You might recall that I have a particularly strong relationship to the image in the tarot card, Strength. So here she is again, the lady taming the big cat. In this case, she rides it.

Synchronicities aside, I am reminded of how much I love knowing the traces of confluence in world cultures. All these things eastern that worked their way into the makeup of the West, it's a lush history. Except for the Bible, of course, spontaneously generated as it surely was. Nope, no influence there but for the hand of God. Right.




I might add that for the last few days I've been asking for a sign that I'm on the right track. Before receiving the gift this morning, I had been walking my dog on the neighbor's hill. I had a rather dark thought - something about feeling like giving up on some major things if I didn't see any movement in the next several months. I woun't tell you how dark a thought it was, but the moment it completed, I was startled by a large red-tailed hawk taking flight some fifteen feet away. The snap of those immense wings cleaving the air was quite loud, and the visual intense. Immediately I felt it as a warning to snap out of my bad attitude. That's right, go ahead and shake your fist at the universe; holler at the Gods. Real bright of me.

I also recalled that hawks are the symbol for "messenger." Which, incidentally, is synonomous with my name. Anyway, I think I got the message, or at least that hawk let me know another was on the way. So now I'm reading up on Durga, the beautiful Lion taming Goddess and killer of demons, and her nightstand companion, fat Butter Boy Krishna.

(*eternal youth. sometimes known as a Peter Pan Complex.)

5 comments:

Anonymous said...

Asterisk hidden,
I google 'puer eternis'--
Lo! It's John Stamos!

kissyface said...

one less syllable in the middle line, and you'd have had a Haiku!

POTASH said...

No influence on the Bible, of course you are being sarcastic... I really love to read theosophists and their esoteric knowledge from the orient.
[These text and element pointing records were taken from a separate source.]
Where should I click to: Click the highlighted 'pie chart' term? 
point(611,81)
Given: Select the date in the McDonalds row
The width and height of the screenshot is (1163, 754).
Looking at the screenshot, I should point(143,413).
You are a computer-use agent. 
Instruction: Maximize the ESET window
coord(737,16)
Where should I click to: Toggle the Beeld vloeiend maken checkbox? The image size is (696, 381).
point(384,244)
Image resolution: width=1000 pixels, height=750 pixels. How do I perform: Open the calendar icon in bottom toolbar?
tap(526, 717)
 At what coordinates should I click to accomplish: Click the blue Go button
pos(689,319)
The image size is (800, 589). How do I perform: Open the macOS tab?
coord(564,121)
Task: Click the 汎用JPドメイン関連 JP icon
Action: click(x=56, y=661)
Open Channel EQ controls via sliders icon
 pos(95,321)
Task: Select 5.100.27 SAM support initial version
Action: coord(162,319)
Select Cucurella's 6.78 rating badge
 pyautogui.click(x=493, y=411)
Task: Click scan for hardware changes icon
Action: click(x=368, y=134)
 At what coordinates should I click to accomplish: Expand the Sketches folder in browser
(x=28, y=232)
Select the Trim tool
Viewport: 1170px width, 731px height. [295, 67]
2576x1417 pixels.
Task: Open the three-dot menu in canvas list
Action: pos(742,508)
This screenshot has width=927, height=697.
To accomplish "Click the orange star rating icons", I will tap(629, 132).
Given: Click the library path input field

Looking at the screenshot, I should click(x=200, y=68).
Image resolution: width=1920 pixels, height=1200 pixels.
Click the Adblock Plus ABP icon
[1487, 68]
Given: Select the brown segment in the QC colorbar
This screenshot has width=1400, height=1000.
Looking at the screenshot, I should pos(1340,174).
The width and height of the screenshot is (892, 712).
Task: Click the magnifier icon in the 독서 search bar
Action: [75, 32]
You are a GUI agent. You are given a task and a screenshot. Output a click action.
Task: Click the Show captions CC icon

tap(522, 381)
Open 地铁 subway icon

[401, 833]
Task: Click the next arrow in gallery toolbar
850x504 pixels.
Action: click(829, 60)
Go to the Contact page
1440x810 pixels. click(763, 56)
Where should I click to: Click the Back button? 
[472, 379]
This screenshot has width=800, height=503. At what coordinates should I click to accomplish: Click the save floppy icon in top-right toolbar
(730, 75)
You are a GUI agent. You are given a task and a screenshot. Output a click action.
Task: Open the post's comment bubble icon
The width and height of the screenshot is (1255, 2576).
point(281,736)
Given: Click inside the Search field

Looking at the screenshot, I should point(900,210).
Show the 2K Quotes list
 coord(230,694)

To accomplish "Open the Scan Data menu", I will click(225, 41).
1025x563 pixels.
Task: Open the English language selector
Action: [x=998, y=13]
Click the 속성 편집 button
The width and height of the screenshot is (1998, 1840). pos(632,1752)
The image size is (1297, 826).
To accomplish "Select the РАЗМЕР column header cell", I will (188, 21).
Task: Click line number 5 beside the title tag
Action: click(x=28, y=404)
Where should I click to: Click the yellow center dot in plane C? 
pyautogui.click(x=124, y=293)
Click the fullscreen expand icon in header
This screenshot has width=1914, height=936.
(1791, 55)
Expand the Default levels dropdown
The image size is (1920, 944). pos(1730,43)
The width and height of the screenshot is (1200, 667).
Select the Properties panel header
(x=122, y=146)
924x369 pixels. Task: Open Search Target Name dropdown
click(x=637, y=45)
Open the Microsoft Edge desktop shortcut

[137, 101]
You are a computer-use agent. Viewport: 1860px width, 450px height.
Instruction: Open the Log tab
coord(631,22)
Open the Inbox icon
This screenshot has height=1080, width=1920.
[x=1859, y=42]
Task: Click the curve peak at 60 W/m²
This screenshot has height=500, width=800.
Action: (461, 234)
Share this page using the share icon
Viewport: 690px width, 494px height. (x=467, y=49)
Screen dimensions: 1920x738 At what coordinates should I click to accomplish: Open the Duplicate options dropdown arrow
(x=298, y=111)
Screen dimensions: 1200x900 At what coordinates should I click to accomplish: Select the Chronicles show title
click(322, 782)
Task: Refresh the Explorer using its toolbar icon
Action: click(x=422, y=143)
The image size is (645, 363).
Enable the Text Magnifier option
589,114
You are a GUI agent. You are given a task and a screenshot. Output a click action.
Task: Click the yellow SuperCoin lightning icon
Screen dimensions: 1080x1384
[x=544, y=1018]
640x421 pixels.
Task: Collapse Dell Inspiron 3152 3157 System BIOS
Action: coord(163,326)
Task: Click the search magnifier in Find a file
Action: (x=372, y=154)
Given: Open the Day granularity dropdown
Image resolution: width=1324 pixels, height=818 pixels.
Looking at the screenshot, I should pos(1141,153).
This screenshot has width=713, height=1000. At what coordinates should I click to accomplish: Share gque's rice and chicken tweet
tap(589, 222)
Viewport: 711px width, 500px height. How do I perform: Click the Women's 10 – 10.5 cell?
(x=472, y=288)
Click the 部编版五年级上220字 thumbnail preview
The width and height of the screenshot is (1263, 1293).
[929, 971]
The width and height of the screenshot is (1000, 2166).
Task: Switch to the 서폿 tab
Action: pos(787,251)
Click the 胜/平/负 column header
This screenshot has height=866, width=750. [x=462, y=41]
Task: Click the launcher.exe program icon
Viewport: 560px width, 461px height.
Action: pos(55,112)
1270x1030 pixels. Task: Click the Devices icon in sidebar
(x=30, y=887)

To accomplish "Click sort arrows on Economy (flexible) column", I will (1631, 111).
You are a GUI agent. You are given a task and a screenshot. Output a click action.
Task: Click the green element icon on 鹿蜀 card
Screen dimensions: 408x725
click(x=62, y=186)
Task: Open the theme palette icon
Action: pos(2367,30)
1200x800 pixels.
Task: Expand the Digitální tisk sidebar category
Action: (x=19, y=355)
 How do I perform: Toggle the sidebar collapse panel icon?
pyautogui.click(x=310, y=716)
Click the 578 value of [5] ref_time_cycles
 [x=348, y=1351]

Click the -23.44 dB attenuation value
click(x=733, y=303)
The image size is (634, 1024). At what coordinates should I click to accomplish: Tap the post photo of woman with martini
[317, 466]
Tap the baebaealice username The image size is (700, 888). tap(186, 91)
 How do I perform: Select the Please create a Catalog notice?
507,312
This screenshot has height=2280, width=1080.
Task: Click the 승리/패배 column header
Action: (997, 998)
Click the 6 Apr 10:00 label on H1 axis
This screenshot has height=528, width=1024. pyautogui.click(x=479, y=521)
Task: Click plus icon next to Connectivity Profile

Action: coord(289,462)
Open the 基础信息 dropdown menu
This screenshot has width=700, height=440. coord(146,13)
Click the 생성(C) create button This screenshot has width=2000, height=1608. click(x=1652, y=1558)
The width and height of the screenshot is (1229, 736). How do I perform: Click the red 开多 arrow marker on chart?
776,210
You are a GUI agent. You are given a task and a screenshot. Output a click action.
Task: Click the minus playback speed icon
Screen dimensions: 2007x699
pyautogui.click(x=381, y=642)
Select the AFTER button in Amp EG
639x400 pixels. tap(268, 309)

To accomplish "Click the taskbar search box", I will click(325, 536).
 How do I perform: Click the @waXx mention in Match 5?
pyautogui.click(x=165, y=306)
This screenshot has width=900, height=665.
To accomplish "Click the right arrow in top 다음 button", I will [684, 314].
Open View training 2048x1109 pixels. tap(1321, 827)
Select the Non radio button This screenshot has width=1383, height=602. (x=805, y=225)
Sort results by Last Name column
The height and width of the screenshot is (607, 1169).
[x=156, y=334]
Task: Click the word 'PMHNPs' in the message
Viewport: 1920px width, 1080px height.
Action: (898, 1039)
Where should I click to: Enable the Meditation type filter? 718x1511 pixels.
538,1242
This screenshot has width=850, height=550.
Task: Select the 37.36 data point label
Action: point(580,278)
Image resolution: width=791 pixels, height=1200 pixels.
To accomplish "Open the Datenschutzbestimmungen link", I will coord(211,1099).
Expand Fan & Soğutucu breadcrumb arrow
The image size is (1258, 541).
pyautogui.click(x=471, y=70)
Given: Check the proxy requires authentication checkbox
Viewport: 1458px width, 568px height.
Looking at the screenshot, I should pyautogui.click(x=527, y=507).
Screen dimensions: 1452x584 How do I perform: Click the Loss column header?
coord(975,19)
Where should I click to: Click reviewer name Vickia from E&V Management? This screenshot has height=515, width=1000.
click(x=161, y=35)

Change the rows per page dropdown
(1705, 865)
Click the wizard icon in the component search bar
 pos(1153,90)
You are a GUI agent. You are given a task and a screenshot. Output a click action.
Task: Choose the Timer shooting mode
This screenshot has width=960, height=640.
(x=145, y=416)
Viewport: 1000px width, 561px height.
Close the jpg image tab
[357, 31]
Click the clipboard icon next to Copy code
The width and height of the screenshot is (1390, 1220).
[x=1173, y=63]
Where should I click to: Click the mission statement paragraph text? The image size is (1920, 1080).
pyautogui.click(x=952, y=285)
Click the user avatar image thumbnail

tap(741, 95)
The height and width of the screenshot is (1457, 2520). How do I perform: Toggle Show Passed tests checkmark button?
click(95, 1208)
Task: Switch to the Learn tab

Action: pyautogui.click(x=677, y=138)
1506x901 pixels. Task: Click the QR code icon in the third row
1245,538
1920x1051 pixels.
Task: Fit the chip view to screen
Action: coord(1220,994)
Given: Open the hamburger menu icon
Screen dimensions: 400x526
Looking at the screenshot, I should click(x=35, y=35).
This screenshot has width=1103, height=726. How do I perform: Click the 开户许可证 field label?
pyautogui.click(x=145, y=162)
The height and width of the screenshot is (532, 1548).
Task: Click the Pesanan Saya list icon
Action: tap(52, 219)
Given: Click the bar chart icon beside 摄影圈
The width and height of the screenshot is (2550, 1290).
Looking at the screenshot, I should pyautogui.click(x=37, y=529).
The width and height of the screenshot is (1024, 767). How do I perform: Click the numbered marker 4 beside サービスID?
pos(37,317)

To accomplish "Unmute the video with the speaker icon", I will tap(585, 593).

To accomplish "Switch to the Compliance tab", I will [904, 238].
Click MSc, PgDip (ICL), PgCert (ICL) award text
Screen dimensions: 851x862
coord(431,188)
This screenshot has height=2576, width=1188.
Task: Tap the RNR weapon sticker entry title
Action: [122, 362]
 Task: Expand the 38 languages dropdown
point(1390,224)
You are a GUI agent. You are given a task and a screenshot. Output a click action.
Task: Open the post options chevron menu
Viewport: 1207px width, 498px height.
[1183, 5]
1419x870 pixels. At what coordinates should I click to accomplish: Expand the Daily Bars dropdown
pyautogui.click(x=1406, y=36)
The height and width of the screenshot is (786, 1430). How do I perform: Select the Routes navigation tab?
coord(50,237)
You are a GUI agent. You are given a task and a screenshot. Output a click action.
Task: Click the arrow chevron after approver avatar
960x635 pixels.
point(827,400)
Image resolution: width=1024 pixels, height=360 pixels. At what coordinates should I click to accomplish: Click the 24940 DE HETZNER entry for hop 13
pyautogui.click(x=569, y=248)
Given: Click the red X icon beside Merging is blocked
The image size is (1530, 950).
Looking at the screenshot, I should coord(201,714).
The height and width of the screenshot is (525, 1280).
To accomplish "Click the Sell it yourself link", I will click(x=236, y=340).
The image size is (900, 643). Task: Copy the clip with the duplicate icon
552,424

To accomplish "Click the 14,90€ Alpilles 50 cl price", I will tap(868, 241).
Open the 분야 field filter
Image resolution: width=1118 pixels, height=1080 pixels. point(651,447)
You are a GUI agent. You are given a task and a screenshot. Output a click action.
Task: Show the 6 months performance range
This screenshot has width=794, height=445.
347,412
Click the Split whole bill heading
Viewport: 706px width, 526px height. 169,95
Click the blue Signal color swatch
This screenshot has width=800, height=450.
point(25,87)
It is a convincing perspective and sort of ties mans history to the same roots... epistemologically.

kissyface said...

Potash - of course I've read much Joseph Campbell, but if you please, give me some short syllabus of your theosophists. I'd love to dig in.

Who said I was kidding about the Bible?

Oh, just foolin'. Really, I think it's so much richer a piece when read as metaphor and set in its historical/cultural context. There's a kind of magic in that. I wish folks didn't think that divesting it of it's "fact" somehow rendered it impotent. Quite the opposite - the psyche responds to things from the dream realm. Myth resonates. Metaphor speaks with poetic logic and truth, in ways we can't quite wrap out analytical brains around. Still, to me the paradigms are nearly worn out and a new one needs to be born.

I enjoyed your blog.

POTASH said...

I would say Joe Campbell is a western philosopher interested in ancient knowledge from a scholarly point of view.

The theosophists on the other seek that knowledge and use it to order their thinking and living.

The person credited with coining the term and bringing the knowledge to the west was madame blavatsky. (blavatsky.net would be a nice place to begin. The ful ltext of her seminal work in theosophy is at theosociety.org. It is called 'The Secret Doctrine' just incase you have to do a google search.

The esoteric knowledge as they call it links the Judaeo Christian religious tradition to its mystical Oriental roots. It makes for fascinating reading for an open mind anyway.